3.5. Ablation Studies
In order to assess the effectiveness of the enhancements introduced by each component of our proposed method, a series of ablation experiments was performed. In these experiments, we gradually incorporated the RRDB strategy, Reflection Padding layer (ReflectionPad), and U-Net structure into the baseline model. All models were trained using an identical configuration, and their performance was evaluated on a test set. The comparative data for various metrics are presented in
Table 8, which clearly demonstrates an overall improvement in model performance throughout the refinement process.

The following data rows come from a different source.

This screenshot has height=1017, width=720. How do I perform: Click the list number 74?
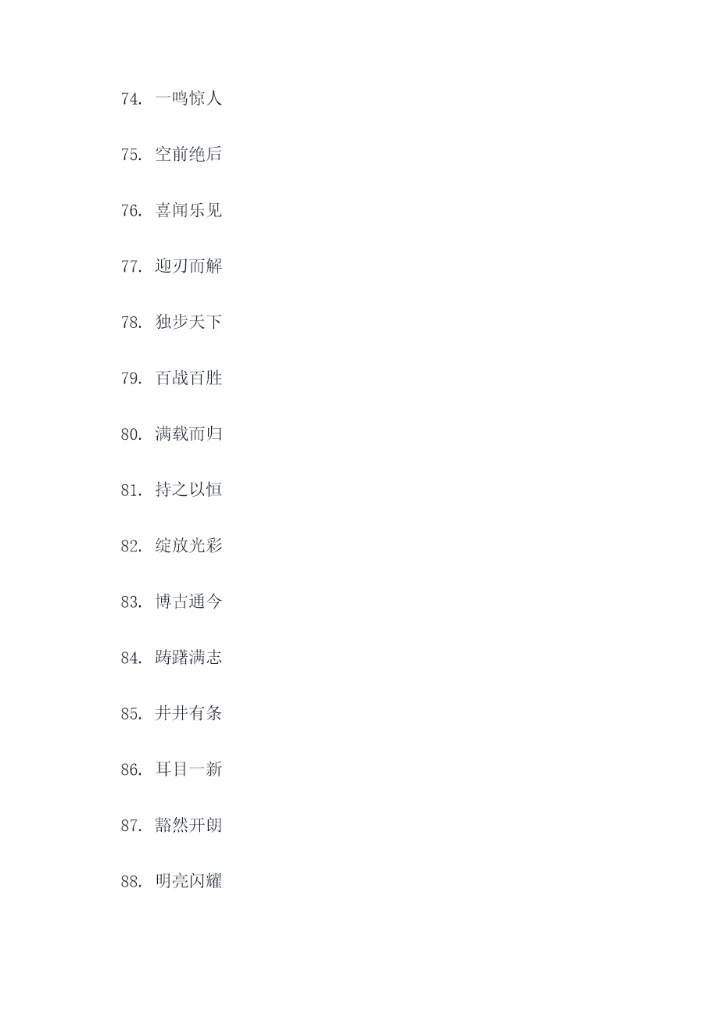[x=131, y=99]
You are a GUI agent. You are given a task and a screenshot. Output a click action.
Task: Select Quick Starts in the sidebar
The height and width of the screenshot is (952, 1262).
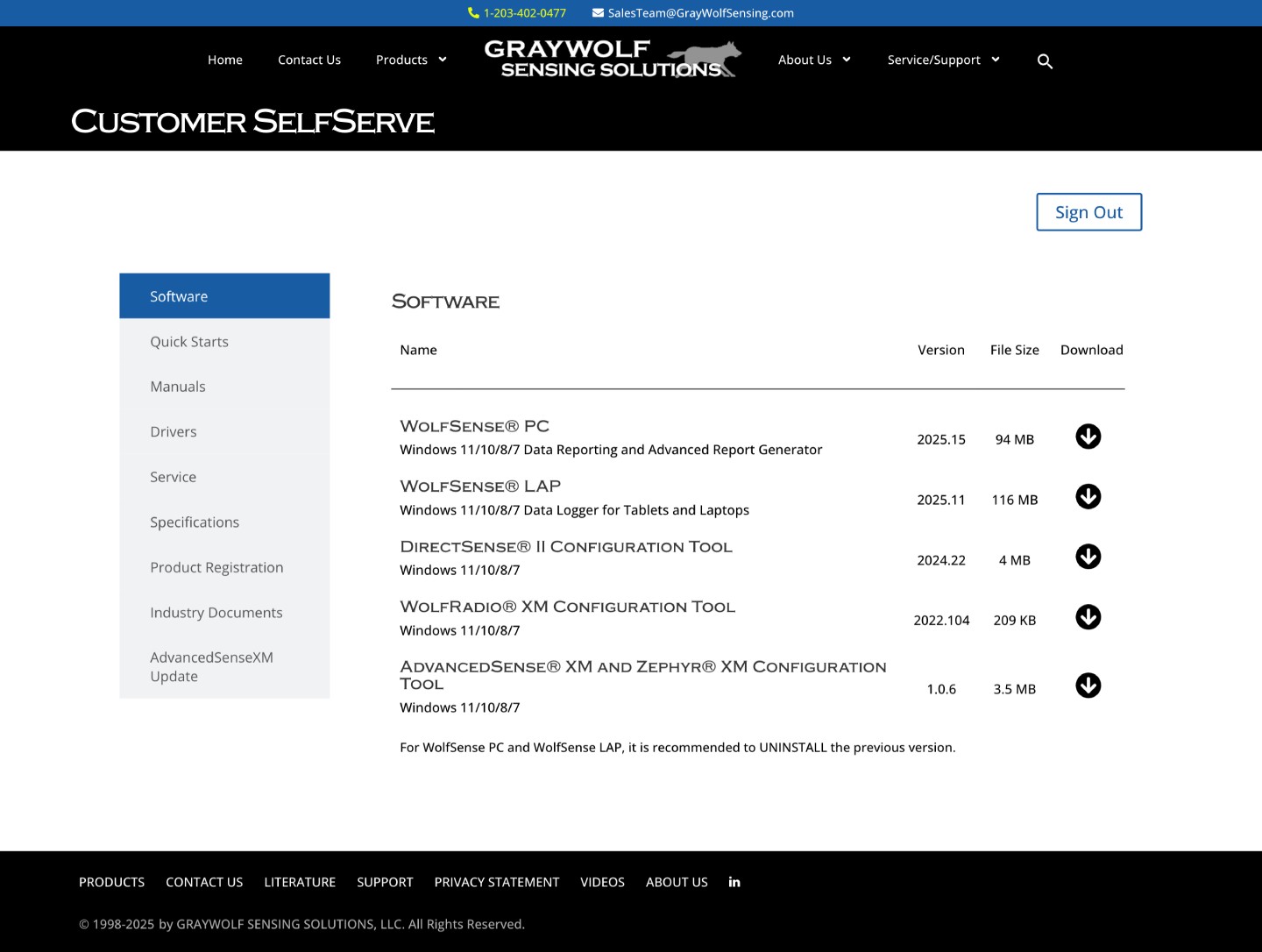(x=189, y=342)
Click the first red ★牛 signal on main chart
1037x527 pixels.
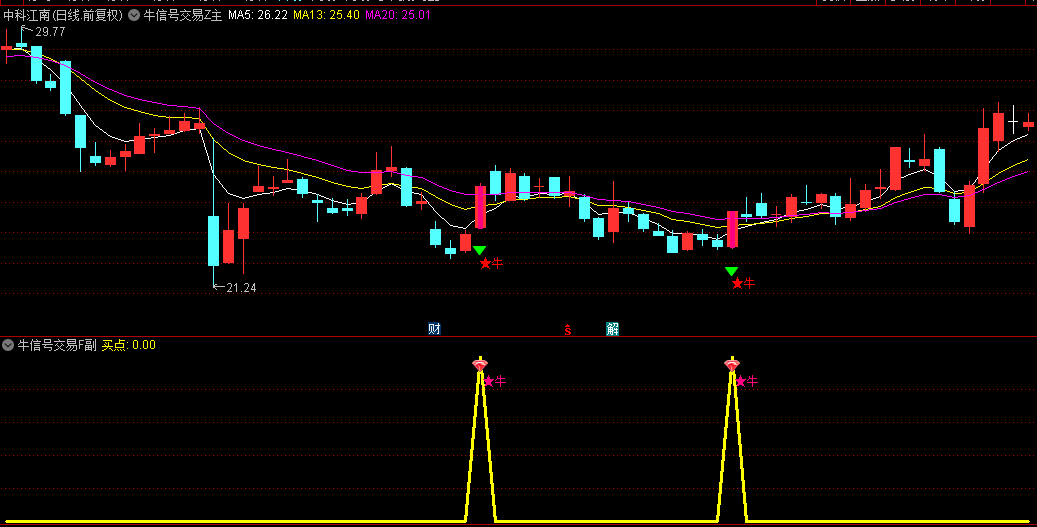pos(491,263)
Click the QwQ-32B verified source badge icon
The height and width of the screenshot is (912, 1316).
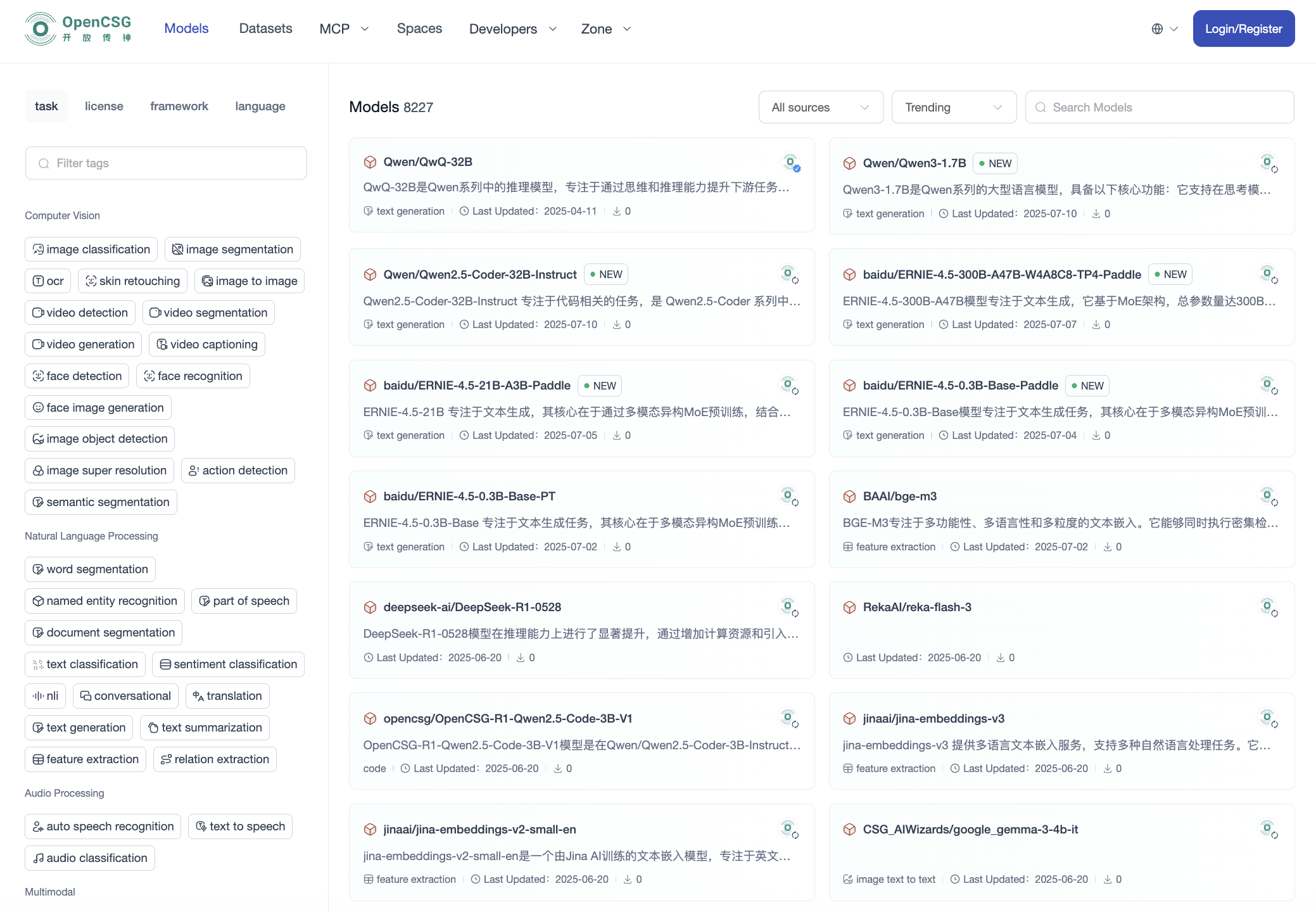[791, 163]
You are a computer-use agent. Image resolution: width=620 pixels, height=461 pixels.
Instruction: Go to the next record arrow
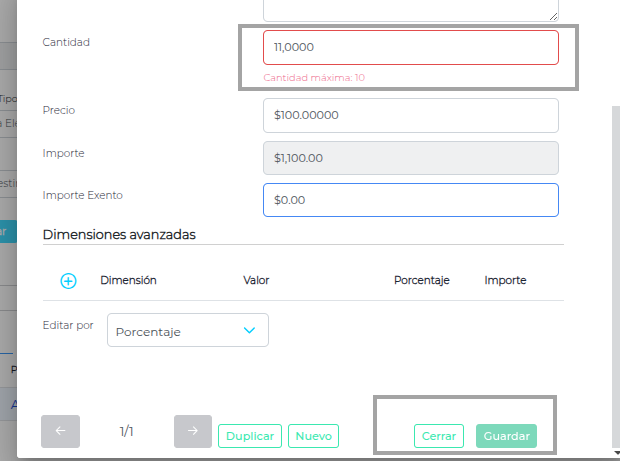pos(192,431)
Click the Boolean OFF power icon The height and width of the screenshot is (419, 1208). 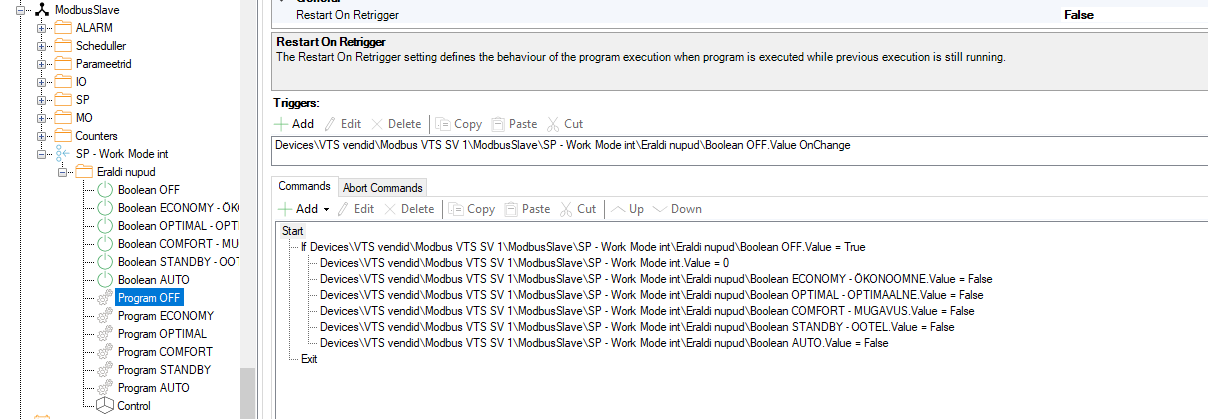point(105,190)
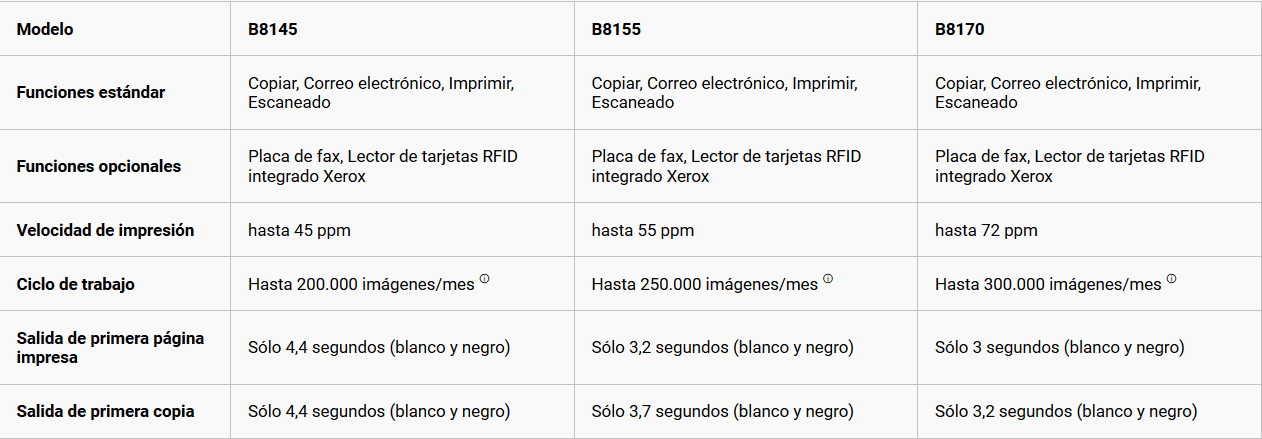Click the 'Sólo 3,7 segundos' first copy value
Viewport: 1262px width, 439px height.
tap(722, 411)
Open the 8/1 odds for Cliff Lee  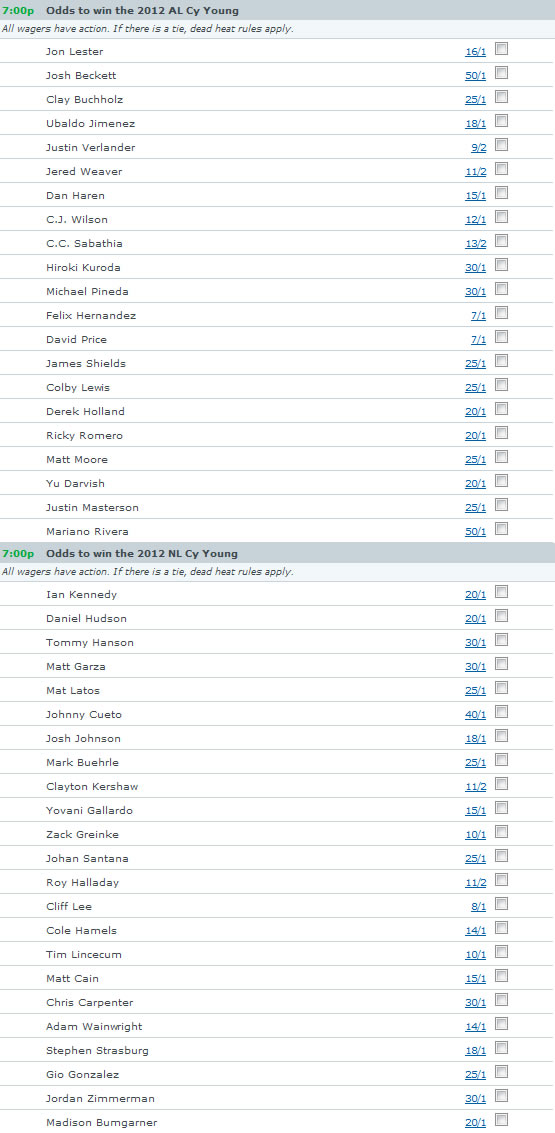point(478,907)

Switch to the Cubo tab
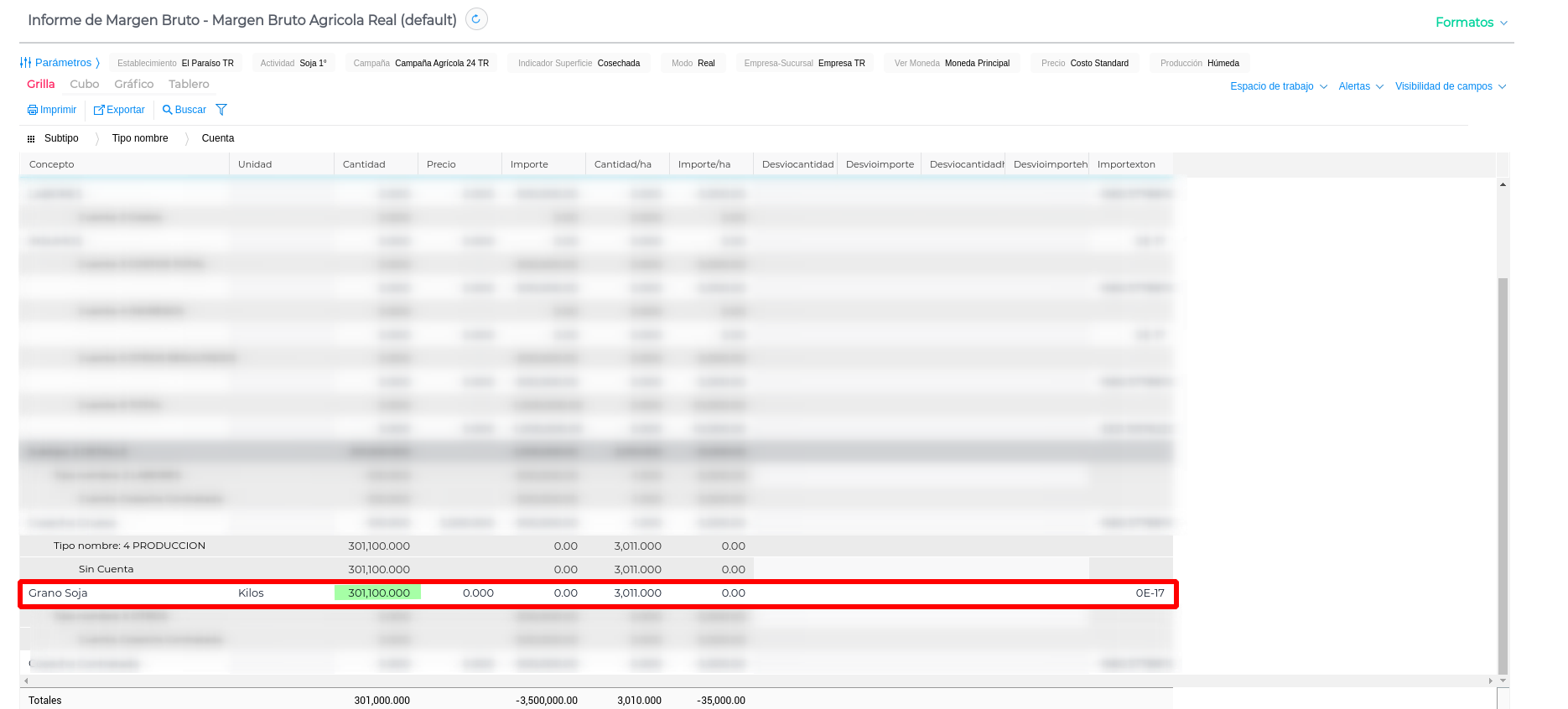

Initially, increasing the number of RRDBs effectively contributes to enhancing image details and high-frequency information. This enhancement is achieved by mapping the image from an LR to an HR space through a deep network structure. Consequently, more image details are recovered, resulting in notable improvements in PSNR, SSIM, and LPIPS scores. Subsequently, adding a Reflection Padding layer on top of this foundation helps preserve edge information within the input image while reducing edge information loss. Edge information plays a critical role in generating HR images since it often contains high-frequency detail information that influences the level of detail present in the generated results. By introducing the Reflection Padding layer into our model, we achieve optimal SSIM values indicative of relatively ideal structural reconstruction effects. Lastly, incorporating a U-Net structure into the discriminator enables it to capture and integrate image features across multiple resolution levels more effectively. This enhanced capability assists in distinguishing generated images from real ones while simultaneously improving reconstructed image quality. In conjunction with our adopted fusion loss approach, this results in superior LPIPS values and improved perceptual quality for human observers. At the same time, both the PSNR and SSIM scores exhibit some degree of improvement as well—evidence that our model delivers higher-quality images. In summary, following these step-by-step enhancements to our initial design, our proposed method achieves significant improvements across all relevant metrics—thereby validating the effectiveness of each modification introduced.